Saved data entries
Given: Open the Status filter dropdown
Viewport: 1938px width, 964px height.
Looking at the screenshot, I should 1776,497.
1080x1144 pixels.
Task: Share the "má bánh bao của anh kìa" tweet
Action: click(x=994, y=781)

* Task statement *
Please repeat each entry exactly as written.

* Response to this exercise *
Given: Open the Status filter dropdown
Viewport: 1938px width, 964px height.
Looking at the screenshot, I should 1776,497.
1080x1144 pixels.
Task: Share the "má bánh bao của anh kìa" tweet
Action: click(x=994, y=781)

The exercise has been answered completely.